*PROBLEM TO SOLVE*
Where a line of the entries holds the string "Sort", copy that line.

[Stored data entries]
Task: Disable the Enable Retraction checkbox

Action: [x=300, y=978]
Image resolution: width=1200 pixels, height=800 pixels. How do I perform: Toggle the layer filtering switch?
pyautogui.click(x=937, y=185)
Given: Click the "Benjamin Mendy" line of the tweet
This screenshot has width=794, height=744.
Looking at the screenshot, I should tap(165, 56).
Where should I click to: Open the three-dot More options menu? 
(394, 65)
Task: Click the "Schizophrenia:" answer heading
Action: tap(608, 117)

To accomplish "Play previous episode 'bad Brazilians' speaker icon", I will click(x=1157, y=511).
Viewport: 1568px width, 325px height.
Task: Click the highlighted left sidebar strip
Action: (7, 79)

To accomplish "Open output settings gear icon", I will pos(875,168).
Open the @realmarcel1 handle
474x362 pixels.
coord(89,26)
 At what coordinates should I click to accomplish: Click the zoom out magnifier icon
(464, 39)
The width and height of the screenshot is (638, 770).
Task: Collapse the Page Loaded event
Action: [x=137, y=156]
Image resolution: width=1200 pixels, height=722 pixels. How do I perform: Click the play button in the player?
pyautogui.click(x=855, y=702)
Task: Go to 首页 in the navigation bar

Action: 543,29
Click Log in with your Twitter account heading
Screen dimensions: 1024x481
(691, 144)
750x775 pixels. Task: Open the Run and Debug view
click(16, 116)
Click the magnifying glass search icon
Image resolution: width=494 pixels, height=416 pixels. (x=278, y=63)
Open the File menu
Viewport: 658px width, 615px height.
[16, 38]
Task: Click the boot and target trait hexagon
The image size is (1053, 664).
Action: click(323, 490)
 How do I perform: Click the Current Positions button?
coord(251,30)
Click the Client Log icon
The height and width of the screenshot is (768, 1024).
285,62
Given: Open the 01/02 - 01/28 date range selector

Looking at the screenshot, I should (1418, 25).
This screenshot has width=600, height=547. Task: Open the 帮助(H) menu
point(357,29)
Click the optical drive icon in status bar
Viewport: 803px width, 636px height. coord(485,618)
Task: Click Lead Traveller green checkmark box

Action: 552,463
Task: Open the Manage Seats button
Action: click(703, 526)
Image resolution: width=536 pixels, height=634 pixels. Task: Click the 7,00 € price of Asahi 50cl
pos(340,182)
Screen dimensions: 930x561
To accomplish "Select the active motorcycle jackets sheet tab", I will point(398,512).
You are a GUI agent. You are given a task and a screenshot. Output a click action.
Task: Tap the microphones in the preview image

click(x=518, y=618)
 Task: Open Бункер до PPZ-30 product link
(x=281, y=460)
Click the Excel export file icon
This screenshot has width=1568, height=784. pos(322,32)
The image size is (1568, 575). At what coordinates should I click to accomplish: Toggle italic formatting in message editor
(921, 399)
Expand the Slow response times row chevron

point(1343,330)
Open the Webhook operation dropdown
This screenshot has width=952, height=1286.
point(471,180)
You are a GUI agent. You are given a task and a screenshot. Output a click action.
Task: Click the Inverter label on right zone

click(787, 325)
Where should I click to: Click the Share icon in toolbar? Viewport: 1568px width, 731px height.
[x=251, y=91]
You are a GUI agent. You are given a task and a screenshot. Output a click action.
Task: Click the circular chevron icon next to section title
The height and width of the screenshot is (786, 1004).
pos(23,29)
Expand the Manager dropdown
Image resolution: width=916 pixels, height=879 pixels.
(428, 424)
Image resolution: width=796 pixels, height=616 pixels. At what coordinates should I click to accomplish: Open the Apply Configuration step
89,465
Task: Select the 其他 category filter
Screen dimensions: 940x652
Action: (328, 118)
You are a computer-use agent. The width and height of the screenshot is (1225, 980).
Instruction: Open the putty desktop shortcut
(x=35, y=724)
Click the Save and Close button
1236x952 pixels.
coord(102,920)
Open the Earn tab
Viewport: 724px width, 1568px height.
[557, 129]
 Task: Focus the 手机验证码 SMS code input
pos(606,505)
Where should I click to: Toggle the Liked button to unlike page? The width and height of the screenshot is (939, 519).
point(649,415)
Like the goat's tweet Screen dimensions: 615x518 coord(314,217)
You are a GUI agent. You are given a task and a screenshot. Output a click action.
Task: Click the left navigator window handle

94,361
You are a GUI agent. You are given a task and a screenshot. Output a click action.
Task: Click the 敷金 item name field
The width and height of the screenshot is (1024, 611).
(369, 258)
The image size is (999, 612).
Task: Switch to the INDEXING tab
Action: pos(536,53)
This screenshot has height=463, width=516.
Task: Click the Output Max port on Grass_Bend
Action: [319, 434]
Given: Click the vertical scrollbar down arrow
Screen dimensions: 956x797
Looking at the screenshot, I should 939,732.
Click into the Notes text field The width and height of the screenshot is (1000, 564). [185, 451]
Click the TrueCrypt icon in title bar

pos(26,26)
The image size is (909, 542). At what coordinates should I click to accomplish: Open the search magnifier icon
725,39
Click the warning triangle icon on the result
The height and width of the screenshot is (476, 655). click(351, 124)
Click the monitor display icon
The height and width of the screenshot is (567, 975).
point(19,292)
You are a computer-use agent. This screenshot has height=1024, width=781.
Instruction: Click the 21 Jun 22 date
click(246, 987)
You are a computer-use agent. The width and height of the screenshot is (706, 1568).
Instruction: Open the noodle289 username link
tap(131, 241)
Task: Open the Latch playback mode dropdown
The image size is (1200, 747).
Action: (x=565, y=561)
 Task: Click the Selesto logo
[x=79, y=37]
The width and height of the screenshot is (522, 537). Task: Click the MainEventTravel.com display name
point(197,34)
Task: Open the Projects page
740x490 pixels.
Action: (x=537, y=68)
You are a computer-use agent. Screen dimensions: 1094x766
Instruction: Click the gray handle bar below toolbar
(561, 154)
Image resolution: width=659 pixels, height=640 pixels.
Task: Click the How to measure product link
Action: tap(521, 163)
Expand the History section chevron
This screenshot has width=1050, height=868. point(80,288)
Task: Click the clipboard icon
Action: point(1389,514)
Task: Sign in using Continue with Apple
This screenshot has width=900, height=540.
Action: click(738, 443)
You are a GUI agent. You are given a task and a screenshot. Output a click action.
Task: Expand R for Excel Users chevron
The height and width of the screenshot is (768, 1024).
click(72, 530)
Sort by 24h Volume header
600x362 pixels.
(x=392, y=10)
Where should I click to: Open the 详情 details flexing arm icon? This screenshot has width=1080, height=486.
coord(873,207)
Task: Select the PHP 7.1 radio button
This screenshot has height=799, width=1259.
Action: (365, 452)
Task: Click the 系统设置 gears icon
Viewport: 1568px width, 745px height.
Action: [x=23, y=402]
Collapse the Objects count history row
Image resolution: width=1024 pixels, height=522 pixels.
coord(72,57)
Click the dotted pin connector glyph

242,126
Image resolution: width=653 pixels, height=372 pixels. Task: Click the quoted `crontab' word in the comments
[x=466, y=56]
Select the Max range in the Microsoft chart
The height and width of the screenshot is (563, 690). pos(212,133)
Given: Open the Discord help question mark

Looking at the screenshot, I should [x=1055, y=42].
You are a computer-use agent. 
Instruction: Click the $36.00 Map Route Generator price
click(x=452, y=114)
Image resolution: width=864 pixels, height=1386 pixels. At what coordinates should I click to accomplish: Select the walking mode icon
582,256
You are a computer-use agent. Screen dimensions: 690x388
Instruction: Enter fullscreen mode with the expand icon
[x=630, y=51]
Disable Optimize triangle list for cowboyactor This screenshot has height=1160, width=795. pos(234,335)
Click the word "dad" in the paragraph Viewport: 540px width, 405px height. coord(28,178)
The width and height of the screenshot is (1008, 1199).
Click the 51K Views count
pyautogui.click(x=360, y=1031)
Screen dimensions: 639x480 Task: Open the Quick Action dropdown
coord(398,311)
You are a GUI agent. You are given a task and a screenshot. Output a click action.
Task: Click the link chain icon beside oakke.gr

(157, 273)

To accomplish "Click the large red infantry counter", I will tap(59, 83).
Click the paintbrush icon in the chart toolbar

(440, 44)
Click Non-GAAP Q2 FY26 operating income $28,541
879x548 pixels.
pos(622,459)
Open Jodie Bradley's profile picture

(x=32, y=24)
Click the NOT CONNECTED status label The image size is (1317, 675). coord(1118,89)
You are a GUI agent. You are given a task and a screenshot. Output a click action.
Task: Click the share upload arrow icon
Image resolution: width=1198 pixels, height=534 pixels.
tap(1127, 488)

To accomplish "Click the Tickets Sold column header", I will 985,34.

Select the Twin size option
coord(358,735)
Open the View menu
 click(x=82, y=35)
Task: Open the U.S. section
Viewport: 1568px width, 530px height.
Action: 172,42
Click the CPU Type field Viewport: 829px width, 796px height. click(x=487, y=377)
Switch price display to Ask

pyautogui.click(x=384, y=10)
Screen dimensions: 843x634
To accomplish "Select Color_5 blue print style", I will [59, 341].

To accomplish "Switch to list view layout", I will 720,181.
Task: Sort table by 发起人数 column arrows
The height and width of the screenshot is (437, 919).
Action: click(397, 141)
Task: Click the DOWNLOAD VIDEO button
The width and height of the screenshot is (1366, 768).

*RESULT OF THIS TASK*
Sort by 24h Volume header
Task: Sort table by 发起人数 column arrows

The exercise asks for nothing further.